This follows on from the Bloody Question post.
"Right. Fair enough. Let's consider your question about what I shall have to do when the next pope but two admits women to Holy Orders. Let's call him Pope Philogynes I.
"Let me first set the scene a trifle more generously for you ... and fill in just one or two tiny gaps in your very interesting scenario. At the moment, it has been authoritatively settled by the Magisterium of the Church that women cannot receive Holy Order. This has been asserted infallibly. When John Paul II issued Ordinatio sacerdotalis it was made clear that this, while not an ex cathedra pronouncement, was infallible by virtue of being an expression of the Ordinary Magisterium of the Church ... which is infallible. Now ... yes yes, OK ... I take your point that Philogynes could simply declare that OS was not part of the Ordinary Magisterium; and then proceed to relativise it, explaining that, while it was thoroughly right and good when it was issued, a new context now offered a broader background against which to reassess its binding force. Yup. Nice one.
"But remember what happened after Vatican II, which was self-described as not being a doctrinal Council. Non-dogmatic ecumenical councils are so structurally insignificant in the Church's history that the transactions of some of them have sunk without trace. Yet the liturgical consequences of this (sub specie aeternitatis) extremely minor ecumenical council, Vatican II, caused a schism. This occurred even though those remodeling the Church's worship went far beyond the actual conciliar mandate. And its teaching on Religious Freedom reinforced this schism, even though the conciliar teaching on this point, prima facie in contradiction to that of the earlier Magisterium, was not imposed de fide - because Vatican II was not in the business of de fide anathemas.
"A persistent schism - albeit comparatively small - which could, and did, arise from such - comparatively - slight causes makes clear what a complete melt-down would incontrovertibly ensue if Philogynes attempted to change a ruling which had once had the I-word, the dread incantation of Infallibility, pronounced over it. The schisms which even happen in the friendly fudge-it-if-you-can fields of Anglicanism, where the I-word can't be invoked, would be but a summer shower in an August drought compared with what would happen in the RC Church.
"Remember also the consensus of theologians that a pope who formally falls into heresy automatically ceases to be pope. There can be no doubt that this question would come to the forefront if Philogynes cancelled an enactment which some of his predecessors had declared - however questionably - to have infallible force. We can be sure that dissident Cardinals would gather and elect a 'successor' ... John Paul III, perhaps. Remember also what happened when Urban VI's cardinals, cheesed off at having been bullied into electing him in the first place and even more unimpressed by his habit of torturing cardinals to death - matters which, in dogmatic and Magisterial terms, are pretty small beer - held a new conclave and made a new election*. We ended up with two ... and eventually three ... or was it four? ... rival claimants to the Throne of Peter; and the Great Schism of the West.

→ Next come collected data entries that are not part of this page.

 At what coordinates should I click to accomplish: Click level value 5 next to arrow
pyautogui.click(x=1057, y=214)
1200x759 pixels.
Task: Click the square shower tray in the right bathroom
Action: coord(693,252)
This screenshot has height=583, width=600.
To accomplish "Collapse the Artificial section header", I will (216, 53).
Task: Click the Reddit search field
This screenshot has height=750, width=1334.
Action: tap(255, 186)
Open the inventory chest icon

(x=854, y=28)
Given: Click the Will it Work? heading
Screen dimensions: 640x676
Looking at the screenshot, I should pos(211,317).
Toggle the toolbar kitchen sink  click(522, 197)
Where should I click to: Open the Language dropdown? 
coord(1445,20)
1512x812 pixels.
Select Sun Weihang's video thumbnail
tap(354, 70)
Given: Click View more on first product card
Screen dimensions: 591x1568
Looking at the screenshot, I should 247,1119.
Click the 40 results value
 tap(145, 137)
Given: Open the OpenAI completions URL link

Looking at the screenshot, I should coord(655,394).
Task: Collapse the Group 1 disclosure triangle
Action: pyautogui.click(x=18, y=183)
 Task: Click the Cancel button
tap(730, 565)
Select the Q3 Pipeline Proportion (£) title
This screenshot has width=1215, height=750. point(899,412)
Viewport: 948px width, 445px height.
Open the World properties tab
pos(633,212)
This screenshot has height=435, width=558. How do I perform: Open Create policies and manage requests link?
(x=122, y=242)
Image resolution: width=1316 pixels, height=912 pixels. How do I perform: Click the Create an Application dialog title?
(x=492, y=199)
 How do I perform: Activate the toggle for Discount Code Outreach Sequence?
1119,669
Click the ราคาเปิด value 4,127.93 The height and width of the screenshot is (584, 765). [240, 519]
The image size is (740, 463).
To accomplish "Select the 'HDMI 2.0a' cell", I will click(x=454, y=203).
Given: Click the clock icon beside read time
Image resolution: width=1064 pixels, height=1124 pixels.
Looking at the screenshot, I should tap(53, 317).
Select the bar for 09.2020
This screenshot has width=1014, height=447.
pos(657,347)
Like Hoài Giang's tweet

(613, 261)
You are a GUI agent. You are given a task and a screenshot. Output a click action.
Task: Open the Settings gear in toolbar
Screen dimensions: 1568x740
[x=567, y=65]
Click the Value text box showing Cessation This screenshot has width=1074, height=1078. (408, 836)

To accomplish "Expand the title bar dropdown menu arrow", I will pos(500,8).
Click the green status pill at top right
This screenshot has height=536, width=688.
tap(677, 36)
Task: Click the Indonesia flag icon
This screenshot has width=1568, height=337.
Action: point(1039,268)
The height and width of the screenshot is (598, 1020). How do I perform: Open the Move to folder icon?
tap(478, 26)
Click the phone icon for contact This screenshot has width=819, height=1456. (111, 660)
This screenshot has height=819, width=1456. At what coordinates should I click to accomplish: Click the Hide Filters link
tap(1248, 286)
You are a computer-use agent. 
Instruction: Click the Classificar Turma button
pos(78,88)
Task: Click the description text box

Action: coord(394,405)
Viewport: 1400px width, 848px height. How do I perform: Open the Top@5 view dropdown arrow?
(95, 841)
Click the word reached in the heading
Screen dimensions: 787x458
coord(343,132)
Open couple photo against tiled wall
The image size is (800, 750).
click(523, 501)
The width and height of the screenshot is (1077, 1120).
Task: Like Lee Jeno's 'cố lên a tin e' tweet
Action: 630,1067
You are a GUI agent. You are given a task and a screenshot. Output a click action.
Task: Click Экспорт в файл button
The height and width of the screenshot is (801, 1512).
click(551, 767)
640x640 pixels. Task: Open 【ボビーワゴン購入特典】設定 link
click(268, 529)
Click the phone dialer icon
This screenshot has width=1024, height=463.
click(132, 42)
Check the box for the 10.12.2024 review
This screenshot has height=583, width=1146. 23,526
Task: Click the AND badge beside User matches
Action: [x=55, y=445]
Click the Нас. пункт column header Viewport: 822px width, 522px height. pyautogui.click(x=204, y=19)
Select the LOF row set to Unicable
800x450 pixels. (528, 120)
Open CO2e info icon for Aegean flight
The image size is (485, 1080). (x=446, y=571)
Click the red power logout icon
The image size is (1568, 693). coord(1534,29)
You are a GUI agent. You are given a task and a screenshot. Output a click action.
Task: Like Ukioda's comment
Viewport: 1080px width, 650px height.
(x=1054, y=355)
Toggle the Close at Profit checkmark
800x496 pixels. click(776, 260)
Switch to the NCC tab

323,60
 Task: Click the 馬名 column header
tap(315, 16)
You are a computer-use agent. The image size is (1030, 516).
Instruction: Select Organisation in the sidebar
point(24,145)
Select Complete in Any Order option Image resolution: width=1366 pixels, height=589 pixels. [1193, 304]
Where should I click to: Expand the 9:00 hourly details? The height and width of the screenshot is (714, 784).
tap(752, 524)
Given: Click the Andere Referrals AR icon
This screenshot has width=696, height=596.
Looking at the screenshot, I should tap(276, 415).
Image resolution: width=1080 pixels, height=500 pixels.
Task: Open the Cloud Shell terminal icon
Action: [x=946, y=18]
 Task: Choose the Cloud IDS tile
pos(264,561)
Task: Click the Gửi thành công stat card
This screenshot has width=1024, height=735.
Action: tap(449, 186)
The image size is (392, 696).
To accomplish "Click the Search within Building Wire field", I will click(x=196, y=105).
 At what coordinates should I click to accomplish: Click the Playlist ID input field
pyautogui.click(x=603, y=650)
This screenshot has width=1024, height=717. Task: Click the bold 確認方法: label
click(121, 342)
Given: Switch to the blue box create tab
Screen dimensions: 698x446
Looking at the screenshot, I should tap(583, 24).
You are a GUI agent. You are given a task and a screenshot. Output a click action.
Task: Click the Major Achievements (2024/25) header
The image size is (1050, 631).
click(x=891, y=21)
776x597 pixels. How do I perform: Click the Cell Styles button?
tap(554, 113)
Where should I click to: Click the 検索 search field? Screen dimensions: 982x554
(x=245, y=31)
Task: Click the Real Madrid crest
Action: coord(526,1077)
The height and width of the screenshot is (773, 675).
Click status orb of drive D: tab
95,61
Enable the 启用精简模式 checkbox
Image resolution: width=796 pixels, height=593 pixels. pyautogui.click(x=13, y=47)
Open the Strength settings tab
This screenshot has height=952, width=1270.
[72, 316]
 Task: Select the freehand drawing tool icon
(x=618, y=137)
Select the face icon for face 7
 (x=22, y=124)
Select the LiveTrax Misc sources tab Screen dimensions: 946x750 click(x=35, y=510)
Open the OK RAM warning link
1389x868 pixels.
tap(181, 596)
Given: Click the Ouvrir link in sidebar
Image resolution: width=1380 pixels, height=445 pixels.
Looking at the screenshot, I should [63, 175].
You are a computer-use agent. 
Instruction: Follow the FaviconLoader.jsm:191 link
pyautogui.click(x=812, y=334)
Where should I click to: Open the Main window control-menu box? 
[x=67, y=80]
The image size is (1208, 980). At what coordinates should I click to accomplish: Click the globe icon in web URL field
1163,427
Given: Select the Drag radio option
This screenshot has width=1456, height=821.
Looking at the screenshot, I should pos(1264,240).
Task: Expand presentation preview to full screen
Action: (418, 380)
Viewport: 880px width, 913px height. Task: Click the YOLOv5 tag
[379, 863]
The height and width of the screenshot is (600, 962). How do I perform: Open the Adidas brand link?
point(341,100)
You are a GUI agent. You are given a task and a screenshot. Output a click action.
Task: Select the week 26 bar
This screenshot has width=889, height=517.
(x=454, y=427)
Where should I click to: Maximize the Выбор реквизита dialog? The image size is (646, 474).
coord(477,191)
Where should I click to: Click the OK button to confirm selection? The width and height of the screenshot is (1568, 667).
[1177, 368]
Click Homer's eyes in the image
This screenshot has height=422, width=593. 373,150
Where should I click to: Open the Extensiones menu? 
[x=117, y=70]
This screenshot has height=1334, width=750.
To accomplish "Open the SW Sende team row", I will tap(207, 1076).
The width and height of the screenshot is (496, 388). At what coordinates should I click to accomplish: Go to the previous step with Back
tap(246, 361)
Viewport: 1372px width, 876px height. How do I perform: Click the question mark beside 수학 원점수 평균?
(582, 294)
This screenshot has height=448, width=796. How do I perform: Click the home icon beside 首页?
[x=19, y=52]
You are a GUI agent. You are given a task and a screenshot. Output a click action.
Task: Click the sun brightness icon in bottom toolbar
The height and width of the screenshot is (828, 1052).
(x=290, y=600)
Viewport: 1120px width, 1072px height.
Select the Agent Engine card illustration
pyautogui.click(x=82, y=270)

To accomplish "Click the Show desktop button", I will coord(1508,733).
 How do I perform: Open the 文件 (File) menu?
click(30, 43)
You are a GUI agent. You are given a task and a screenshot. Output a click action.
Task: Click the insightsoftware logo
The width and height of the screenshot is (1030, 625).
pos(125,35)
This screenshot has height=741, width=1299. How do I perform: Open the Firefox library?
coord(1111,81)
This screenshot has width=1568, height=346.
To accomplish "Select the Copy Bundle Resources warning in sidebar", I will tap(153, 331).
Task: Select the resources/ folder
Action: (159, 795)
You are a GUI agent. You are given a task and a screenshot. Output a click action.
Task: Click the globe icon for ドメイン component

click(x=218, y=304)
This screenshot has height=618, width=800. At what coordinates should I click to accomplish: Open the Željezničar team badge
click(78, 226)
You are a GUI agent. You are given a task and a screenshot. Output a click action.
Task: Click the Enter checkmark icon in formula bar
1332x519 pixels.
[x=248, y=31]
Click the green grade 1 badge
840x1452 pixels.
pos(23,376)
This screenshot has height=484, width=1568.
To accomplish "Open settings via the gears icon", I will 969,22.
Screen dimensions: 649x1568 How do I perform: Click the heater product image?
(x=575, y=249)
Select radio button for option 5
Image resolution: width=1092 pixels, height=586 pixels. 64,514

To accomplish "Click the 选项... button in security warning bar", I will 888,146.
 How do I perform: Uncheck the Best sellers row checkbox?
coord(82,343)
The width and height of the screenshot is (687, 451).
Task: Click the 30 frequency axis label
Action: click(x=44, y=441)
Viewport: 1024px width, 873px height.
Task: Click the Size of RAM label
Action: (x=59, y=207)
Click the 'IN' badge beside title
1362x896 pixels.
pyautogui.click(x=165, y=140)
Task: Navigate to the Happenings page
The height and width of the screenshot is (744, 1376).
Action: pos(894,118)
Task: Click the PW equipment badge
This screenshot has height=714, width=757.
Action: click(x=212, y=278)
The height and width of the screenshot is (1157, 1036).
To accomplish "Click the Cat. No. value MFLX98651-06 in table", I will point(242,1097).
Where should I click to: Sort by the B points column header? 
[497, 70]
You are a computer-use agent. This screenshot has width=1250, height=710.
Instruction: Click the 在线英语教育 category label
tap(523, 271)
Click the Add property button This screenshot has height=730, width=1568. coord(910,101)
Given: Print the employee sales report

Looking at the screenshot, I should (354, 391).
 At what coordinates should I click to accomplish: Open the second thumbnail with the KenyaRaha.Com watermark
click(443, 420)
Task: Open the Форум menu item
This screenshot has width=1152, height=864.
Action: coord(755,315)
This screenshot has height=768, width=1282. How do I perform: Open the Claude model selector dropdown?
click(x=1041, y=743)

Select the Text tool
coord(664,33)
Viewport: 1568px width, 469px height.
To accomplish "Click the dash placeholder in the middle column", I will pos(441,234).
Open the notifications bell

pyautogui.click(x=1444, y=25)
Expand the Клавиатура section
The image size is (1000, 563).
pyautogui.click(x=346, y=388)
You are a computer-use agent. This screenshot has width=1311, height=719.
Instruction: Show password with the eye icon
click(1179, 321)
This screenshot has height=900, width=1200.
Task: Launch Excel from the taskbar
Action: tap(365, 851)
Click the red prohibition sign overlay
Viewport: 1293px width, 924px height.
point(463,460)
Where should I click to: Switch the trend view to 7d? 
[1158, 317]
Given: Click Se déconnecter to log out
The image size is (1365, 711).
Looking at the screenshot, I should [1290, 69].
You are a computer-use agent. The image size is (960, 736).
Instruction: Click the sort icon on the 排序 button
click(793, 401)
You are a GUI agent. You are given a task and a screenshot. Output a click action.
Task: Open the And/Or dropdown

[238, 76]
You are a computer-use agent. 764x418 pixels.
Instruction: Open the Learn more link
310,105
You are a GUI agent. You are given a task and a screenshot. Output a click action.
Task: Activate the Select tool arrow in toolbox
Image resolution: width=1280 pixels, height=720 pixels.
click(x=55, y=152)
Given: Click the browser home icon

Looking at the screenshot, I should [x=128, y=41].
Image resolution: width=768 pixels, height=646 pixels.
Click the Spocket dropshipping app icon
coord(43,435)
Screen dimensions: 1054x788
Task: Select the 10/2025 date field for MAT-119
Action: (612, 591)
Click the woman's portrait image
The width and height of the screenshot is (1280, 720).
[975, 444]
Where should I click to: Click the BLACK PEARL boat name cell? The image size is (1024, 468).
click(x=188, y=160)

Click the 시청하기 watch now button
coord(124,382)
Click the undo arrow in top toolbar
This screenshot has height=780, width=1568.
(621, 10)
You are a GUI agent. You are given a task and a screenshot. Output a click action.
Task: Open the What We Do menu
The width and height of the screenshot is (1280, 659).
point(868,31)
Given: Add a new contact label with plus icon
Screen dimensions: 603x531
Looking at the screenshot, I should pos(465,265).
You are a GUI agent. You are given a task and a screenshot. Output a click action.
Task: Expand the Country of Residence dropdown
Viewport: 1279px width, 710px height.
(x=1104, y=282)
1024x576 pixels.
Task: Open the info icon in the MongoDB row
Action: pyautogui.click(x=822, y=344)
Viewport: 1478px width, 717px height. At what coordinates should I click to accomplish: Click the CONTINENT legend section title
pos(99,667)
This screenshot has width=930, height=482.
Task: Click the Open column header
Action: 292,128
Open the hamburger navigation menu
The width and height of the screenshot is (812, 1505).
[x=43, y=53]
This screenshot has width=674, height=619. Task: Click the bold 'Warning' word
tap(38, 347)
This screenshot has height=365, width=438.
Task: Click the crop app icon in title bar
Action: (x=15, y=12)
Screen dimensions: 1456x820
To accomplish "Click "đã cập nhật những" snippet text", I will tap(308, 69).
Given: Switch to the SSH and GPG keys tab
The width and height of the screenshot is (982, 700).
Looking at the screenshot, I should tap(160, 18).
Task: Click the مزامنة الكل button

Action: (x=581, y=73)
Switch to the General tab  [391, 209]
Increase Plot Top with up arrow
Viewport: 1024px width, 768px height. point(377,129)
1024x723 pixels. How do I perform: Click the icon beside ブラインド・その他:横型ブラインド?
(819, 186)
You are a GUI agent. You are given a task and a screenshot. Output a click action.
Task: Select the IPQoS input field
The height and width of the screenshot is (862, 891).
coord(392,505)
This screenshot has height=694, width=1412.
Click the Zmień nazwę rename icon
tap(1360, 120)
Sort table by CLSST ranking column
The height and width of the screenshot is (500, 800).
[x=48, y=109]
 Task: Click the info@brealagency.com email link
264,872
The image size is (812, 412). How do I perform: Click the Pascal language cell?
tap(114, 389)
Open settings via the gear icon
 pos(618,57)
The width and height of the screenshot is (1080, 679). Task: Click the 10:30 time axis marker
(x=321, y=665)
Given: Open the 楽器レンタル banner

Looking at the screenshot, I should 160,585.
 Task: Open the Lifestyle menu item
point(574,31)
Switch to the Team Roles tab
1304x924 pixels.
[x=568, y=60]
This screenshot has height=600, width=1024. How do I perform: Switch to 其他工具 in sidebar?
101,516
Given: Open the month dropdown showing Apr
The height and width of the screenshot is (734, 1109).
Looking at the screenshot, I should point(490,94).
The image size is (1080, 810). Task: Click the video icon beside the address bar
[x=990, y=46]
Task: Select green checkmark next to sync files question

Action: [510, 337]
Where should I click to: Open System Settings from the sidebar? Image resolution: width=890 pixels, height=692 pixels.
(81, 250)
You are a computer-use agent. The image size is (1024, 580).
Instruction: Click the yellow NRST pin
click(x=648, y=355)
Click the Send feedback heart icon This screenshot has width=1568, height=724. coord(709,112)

"That schism had comparatively little effect upon the local individual Catholic because the question of which pope he was in communion with was largely decided above his head on grounds of national politics. In the modern context, every individual Catholic would have to decide which claimant was the real pope. What's that? A Council? Vatican III? OK, but remember that there have been 'ecumenical councils' which have subsequently been redefined as Robber Synods. Each 'pope' might hold his own Council, with anathemas galore flying around.
"In these circumstances, I would be in the same distressing position as every other individual Catholic.
"It would be a very nasty situation, but I suppose I would have no option but to make some decision. I suspect it might be for John Paul III and thus for Continuity.
"Frankly, I very much doubt the likelihood of such a scenario, which is why I wasn't very keen to answer your question in the first place. Even the most 'liberal' RC bishops would tend, I'm pretty sure, to discover in their DNA an instinct for keeping the Institution together, which would compel them to draw back from the brink. But it would certainly be a wonderful time for journalists, and I can understand why you are so anxiously hoping for it."
*E L Mascall once observed that it had never been authoritatively decided by a fully magisterial pronouncement which 'line' was the genuine one (although there was a broad de facto consensus that Urban, though murderous, was pope). Indeed, I would add that in 1492 Papa Borgia called himself Alexander VI, which implied that he included in his computation the Pisan 'Antipope' Alexander V, Papa Philargus. And Mascall added that holy people on each side of the schism were subsequently accepted as Saints of the Universal Church. In a sense, the Great Schism of the West has even now still not quite been laid to rest.